I guess I’m just posting this because I wonder if anyone else feels the same way. It’s not that I grew out of Santa, I guess I just never grew into him. Is that an autism (Asperger’s) thing or just a personality thing? I mean, I love Christmas and Christmastime and giving and nativities and so many other things that have to do with Christmas. I just don’t really care for the Santa part of Christmas. And I know I can probably be described as “a tight-fisted hand at the grindstone” like Scrooge from A Christmas Carol, but I try to harbor good feelings at Christmastime and give what I can. Do I have to like Santa to not be a Scrooge?

Celebrating Christ’s Birth

It is no secret that I am not fond of birthdays.

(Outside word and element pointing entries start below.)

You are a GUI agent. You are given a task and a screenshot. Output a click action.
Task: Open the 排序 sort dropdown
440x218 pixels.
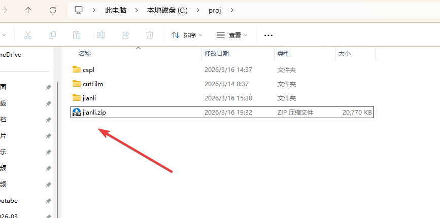(187, 35)
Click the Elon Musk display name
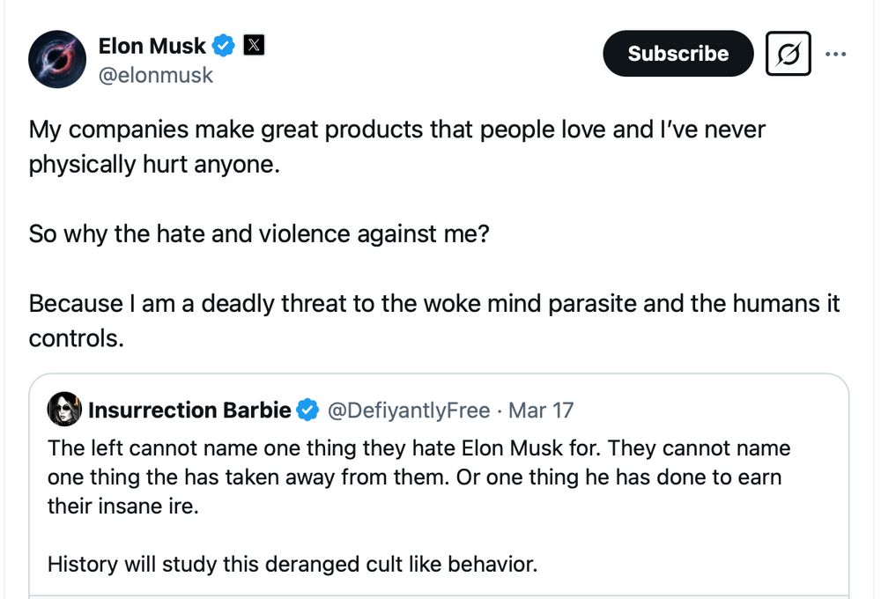 (x=152, y=46)
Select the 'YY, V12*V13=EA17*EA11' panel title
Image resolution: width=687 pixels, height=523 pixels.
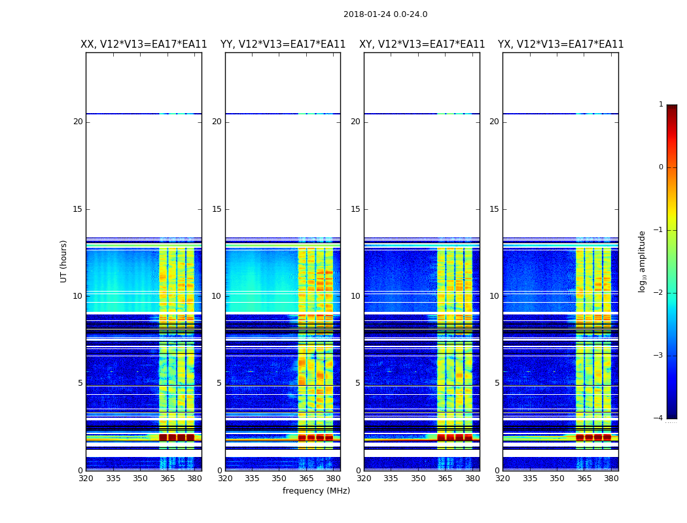pyautogui.click(x=283, y=44)
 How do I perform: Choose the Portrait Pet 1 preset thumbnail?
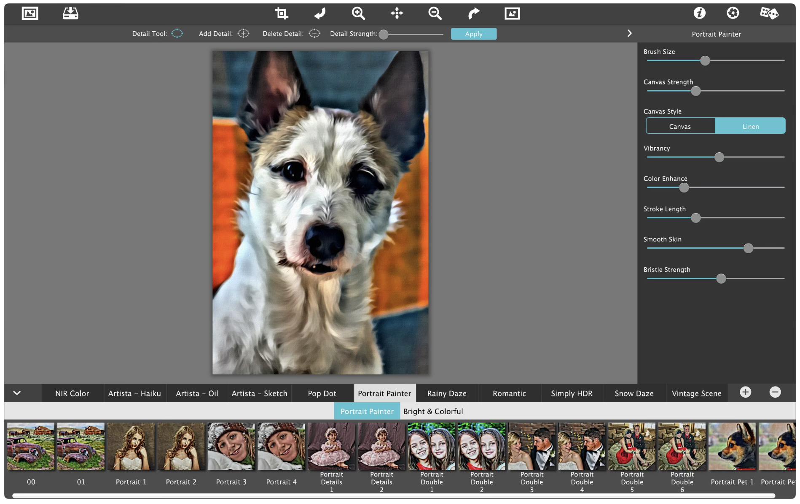coord(732,447)
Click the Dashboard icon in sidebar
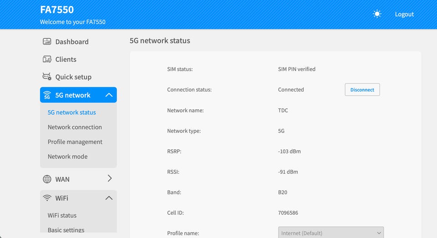 click(x=47, y=42)
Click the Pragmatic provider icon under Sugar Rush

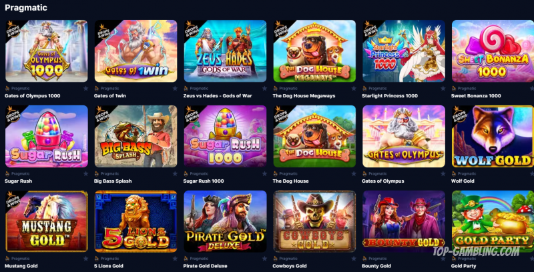tap(7, 174)
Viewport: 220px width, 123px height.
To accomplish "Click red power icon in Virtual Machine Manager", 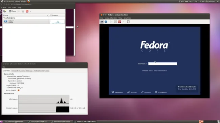I will (x=27, y=11).
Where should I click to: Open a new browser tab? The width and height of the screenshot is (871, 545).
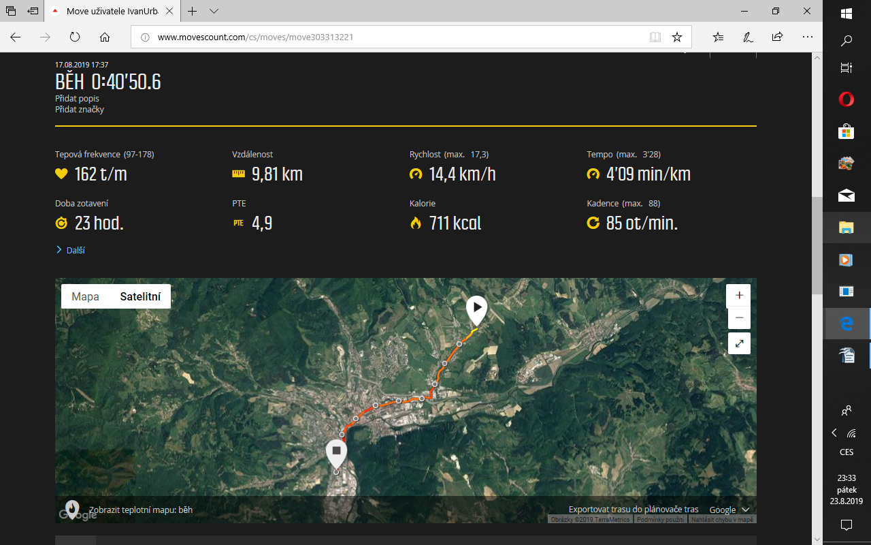pos(193,12)
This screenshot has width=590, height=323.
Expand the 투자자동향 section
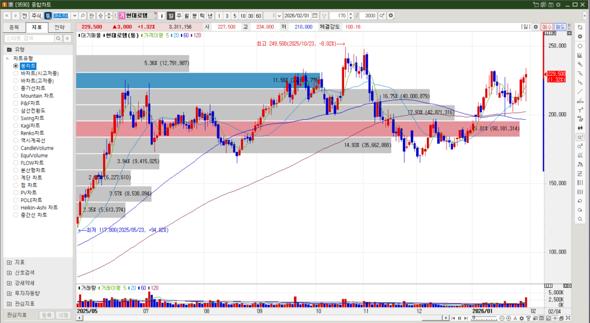click(x=9, y=293)
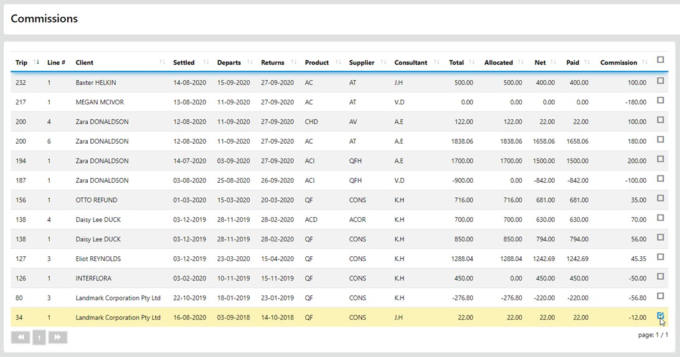Sort rows by Departs column
Screen dimensions: 680x357
click(250, 62)
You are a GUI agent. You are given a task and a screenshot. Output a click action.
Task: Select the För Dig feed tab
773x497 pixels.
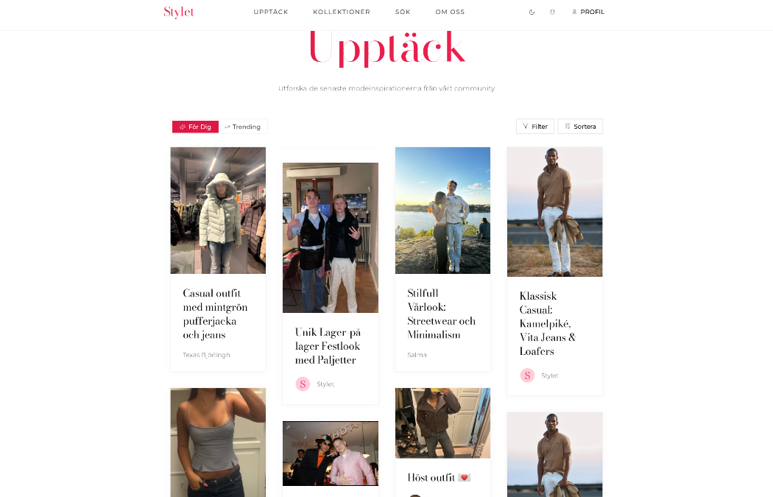coord(195,127)
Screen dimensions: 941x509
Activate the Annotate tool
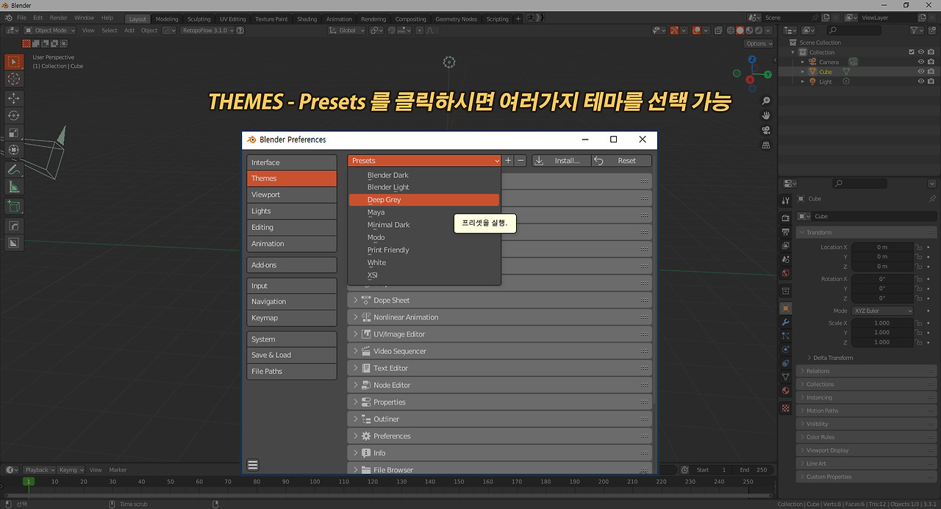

There are years that I would like to avoid my birthday altogether. However, as we talked today in church about Christ’s birthday. I thought about what Christmas represents.

Christmas is a day to remember Christ. So, how would he want us to remember Him? By giving of ourselves- giving to others, helping others, loving others. That is how Christ spent His life. In truth, the birth of Jesus was a gift from both Christ and the Father. Jesus gave us the gift of His life- of becoming mortal so that He could save us, serve us, and show us how to live like Him. And the Father gave us the gift of His Son.

I think that the Spirit of Christmas is the perfect way to celebrate Christ’s birthday because we strive to do exactly what He did in His mortal life- give, love, serve. I hope my birthday can help people remember those things, too. But I am grateful for the perfect example to celebrate with “peace on earth, goodwill to men.”